■ **Exercise aim**:
Give back an exact copy of the lines in the records below, from the line that has "The width and height of the screenshot is (841, 473)." through the line that has "You are a computer-use agent. This", and nothing besides.

Stored items
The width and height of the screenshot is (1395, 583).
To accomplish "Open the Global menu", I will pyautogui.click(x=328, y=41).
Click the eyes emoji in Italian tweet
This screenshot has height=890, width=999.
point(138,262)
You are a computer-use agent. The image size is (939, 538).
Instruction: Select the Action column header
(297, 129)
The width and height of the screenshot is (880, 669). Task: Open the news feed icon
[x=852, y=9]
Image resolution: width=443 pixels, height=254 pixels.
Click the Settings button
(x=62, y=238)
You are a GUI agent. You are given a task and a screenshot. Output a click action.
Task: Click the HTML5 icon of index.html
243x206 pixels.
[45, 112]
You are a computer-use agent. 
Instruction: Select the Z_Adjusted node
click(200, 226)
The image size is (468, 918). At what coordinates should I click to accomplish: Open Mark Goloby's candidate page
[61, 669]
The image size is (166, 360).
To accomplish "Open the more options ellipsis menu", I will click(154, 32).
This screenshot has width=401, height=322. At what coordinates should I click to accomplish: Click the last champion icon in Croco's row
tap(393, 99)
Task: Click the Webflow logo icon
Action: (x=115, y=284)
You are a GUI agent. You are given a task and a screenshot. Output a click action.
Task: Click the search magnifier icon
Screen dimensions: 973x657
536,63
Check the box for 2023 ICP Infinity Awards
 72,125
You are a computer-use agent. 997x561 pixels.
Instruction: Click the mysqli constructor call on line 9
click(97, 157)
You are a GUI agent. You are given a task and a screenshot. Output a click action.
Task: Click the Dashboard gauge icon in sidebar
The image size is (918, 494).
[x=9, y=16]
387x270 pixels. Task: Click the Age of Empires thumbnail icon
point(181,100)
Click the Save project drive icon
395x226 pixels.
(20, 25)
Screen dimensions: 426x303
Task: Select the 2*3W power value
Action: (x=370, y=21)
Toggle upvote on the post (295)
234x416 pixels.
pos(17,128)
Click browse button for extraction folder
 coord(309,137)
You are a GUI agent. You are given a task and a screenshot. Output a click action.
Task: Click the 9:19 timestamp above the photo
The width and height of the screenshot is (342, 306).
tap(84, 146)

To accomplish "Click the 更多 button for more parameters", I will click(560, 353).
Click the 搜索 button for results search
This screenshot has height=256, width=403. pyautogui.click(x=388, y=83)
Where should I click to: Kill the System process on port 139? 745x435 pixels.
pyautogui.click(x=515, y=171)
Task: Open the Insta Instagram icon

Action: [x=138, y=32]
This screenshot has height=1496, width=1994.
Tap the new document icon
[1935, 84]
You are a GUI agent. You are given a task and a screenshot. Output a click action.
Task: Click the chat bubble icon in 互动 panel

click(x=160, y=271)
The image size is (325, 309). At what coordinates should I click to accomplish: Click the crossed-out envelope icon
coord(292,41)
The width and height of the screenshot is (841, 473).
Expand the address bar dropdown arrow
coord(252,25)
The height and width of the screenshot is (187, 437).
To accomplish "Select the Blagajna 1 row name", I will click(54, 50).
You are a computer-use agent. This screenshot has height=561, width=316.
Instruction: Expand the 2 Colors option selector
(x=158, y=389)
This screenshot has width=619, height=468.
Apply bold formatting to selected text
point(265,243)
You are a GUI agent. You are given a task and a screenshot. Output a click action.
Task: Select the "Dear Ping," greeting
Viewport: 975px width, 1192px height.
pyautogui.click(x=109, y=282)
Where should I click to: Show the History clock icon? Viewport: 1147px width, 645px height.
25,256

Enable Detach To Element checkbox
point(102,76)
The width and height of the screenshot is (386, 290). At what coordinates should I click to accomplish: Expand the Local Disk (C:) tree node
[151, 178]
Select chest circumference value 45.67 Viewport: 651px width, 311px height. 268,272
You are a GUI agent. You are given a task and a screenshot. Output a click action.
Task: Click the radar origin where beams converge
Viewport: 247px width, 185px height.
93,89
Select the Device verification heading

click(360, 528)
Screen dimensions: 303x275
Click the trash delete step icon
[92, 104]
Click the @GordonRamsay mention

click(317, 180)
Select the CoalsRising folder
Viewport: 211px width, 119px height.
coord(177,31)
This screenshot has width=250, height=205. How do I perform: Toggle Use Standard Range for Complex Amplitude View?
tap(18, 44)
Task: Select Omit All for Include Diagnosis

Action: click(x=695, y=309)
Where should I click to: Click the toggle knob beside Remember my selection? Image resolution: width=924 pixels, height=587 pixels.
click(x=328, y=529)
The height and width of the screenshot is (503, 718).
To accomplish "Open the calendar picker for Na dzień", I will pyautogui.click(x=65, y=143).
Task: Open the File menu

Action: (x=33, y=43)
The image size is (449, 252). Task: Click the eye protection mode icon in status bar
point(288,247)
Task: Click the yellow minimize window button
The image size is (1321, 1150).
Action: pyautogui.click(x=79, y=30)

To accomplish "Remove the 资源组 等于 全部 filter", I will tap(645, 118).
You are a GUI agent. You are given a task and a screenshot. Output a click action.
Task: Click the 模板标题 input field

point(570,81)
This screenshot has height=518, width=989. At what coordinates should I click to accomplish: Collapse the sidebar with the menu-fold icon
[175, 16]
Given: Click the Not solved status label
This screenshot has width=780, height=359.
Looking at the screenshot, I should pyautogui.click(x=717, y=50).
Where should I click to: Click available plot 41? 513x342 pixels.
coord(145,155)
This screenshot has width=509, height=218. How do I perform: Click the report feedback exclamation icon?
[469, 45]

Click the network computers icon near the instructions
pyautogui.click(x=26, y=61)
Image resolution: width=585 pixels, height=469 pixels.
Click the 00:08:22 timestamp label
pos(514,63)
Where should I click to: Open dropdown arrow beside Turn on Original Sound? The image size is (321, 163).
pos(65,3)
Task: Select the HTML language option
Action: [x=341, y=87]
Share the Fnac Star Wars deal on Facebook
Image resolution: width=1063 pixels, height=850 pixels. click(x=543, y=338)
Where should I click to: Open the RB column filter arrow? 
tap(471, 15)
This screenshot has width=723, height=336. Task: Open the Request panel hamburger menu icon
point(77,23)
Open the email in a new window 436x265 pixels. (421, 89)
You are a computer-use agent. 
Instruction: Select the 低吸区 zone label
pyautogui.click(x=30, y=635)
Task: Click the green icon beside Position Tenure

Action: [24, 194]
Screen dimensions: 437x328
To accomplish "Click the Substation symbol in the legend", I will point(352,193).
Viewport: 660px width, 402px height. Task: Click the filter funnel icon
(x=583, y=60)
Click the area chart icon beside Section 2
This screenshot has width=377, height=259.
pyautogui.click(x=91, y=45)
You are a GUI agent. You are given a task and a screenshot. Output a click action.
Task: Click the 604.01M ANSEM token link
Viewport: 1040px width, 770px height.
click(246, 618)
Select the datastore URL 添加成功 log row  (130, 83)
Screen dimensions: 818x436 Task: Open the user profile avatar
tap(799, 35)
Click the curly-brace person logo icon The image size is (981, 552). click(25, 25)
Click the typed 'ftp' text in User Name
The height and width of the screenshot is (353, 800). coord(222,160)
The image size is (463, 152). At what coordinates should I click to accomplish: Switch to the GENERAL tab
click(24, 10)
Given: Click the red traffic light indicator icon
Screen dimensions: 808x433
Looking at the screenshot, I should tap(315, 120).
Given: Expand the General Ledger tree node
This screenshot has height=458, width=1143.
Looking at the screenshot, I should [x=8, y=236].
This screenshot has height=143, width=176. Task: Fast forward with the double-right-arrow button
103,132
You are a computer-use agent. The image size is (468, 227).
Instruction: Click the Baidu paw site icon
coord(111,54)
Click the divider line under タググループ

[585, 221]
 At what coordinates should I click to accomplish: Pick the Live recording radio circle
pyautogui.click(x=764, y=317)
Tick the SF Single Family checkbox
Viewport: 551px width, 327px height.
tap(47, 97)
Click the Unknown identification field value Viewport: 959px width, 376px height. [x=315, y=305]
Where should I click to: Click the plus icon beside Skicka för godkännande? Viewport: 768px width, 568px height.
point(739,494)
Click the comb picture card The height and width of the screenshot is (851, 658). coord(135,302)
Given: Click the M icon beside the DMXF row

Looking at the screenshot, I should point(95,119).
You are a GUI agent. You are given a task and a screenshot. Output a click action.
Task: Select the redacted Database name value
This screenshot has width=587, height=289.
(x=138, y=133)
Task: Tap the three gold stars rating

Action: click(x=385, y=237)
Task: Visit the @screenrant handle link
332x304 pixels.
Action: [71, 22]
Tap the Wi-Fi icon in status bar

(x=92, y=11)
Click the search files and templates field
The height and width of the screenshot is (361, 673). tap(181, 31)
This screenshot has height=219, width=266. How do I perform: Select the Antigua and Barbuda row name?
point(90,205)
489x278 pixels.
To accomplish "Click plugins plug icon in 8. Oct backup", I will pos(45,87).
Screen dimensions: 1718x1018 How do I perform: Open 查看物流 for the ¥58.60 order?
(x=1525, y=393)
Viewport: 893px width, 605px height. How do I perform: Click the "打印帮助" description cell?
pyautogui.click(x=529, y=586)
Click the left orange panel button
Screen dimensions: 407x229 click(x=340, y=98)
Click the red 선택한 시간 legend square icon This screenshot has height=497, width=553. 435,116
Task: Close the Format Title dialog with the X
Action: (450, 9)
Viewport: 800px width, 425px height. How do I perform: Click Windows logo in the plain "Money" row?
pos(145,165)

■ **Answer for the task**:
The width and height of the screenshot is (841, 473).
Expand the address bar dropdown arrow
coord(252,25)
The height and width of the screenshot is (187, 437).
To accomplish "Select the Blagajna 1 row name", I will click(54, 50).
You are a computer-use agent. This screenshot has height=561, width=316.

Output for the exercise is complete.